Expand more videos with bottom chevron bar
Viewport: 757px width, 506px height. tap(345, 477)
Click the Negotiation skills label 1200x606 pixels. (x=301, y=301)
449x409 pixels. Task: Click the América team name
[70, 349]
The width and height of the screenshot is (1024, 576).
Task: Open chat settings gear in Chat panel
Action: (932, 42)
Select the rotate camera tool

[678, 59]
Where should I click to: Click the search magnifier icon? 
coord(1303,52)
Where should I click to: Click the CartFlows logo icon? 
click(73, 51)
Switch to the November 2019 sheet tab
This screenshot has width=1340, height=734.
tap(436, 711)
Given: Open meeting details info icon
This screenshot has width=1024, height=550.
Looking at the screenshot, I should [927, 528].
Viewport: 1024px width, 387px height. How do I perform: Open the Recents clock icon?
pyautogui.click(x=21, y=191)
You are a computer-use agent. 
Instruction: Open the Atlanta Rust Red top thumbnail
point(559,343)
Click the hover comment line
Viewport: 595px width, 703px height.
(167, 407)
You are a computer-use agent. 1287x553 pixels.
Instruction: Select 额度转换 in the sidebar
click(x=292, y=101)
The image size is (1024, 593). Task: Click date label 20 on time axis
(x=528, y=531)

---------------

• _Task instructions_: Each line above needs to be output again, exactly as shown.

• _Response below_:
Expand more videos with bottom chevron bar
Viewport: 757px width, 506px height. tap(345, 477)
Click the Negotiation skills label 1200x606 pixels. (x=301, y=301)
449x409 pixels. Task: Click the América team name
[70, 349]
The width and height of the screenshot is (1024, 576).
Task: Open chat settings gear in Chat panel
Action: (932, 42)
Select the rotate camera tool

[678, 59]
Where should I click to: Click the search magnifier icon? 
coord(1303,52)
Where should I click to: Click the CartFlows logo icon? 
click(73, 51)
Switch to the November 2019 sheet tab
This screenshot has width=1340, height=734.
tap(436, 711)
Given: Open meeting details info icon
This screenshot has width=1024, height=550.
Looking at the screenshot, I should [927, 528].
Viewport: 1024px width, 387px height. How do I perform: Open the Recents clock icon?
pyautogui.click(x=21, y=191)
You are a computer-use agent. 
Instruction: Open the Atlanta Rust Red top thumbnail
point(559,343)
Click the hover comment line
Viewport: 595px width, 703px height.
(167, 407)
You are a computer-use agent. 1287x553 pixels.
Instruction: Select 额度转换 in the sidebar
click(x=292, y=101)
The image size is (1024, 593). Task: Click date label 20 on time axis
(x=528, y=531)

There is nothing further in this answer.